An even more important reason why we must support a new round is that it is in our own best interest.  The thrust of our efforts should be on shaping the agenda of the round rather than blocking it.  The lesson of the past experience is not that we refrain from negotiations but that we negotiate hard, paying careful attention to every detail.

Two years ago, prior to the WTO ministerial in Seattle, I had argued that developing countries should support a minimalist negotiating agenda that includes the UR built-in agenda plus trade liberalization in industrial goods.  The built-in agenda requires negotiations in agriculture and services and reviews of certain aspects of the Dispute Settlement Understanding and Agreement on TRIPs.  This agenda still makes sense for India.
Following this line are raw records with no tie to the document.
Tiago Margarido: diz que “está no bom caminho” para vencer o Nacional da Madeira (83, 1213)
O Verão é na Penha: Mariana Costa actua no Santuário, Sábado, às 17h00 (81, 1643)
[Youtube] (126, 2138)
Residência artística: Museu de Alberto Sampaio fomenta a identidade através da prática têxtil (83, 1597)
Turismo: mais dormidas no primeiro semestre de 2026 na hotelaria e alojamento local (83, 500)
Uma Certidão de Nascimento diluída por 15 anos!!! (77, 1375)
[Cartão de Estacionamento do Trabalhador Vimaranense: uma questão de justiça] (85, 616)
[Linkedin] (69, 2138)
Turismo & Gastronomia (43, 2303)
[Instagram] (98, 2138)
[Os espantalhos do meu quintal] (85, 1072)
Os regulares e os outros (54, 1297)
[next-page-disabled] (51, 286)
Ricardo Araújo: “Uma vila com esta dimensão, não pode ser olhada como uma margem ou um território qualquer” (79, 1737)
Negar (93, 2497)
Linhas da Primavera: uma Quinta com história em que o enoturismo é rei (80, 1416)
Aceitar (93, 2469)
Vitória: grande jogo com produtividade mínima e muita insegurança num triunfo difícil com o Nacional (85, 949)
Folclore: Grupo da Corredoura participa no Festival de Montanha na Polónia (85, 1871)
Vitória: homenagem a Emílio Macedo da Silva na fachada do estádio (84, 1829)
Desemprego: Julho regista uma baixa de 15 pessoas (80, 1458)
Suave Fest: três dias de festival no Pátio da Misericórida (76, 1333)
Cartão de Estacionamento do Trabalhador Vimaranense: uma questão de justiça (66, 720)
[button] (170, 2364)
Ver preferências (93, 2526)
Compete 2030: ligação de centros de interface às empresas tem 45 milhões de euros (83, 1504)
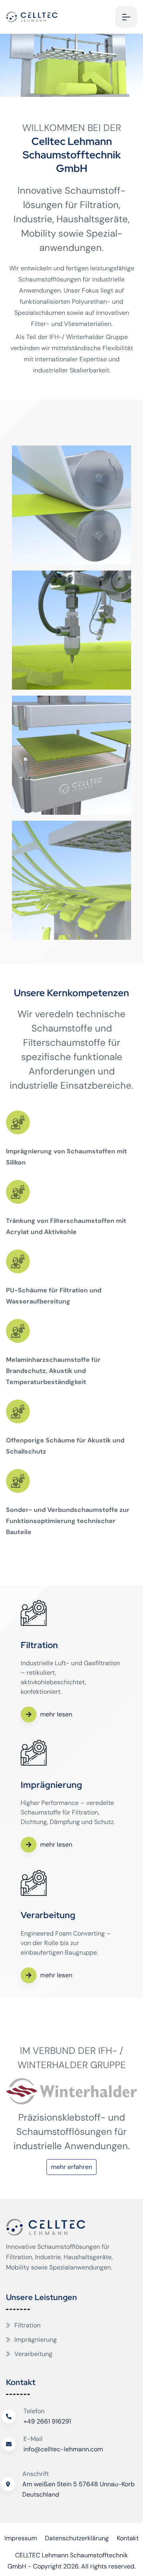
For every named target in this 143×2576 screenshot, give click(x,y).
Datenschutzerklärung (77, 2538)
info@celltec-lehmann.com (63, 2449)
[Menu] (126, 17)
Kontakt (128, 2538)
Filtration (27, 2325)
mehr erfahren (71, 2167)
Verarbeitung (33, 2354)
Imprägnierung (35, 2339)
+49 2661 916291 (47, 2421)
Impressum (20, 2538)
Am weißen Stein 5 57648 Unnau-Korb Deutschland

As a part of its economic reforms, India is likely to continue liberalizing its trade in industrial goods, agriculture and services.  The benefit from this liberalization can be greatly leveraged by pursuing it in the context of a multilateral negotiation.  This way, we will benefit not only from our own liberalization but from the liberalization of our trading partners as well.  The dividend on the latter is double nowadays since it helps dilute trade preferences which have proliferated lately and discriminate against our exports in North America, Europe and other parts of the world.

We can also make speedier dismantling of the MFA or larger MFA quotas for India a pre-condition for launching the next round.  Even this objective has a better chance of being addressed if pursued in the context of a negotiation than used as a reason for non-negotiation.

It is also important to recognize that most developing countries do not want a round that includes labor standards in any form whatsoever.  Prospects for a round consistent with this goal have never been better.  As a part of the mandate for the next round, developing countries may be able to assign this subject to the International Labor Organization once and for all. 

This leaves principally the subjects of investment, competition policy and environment and trade on which the European Union is insistent.  Even here, compromise may be possible.  One option is to place these latter subjects on a second track and make participation in negotiations on issues on the second track optional.  Alternatively, sufficiently tight wording could be chosen to limit the scope of negotiations in these areas.

The key element of our strategy must be to identify attainable objectives that best serve our interests.  The negotiating strategy should be then targeted to achieve these objectives.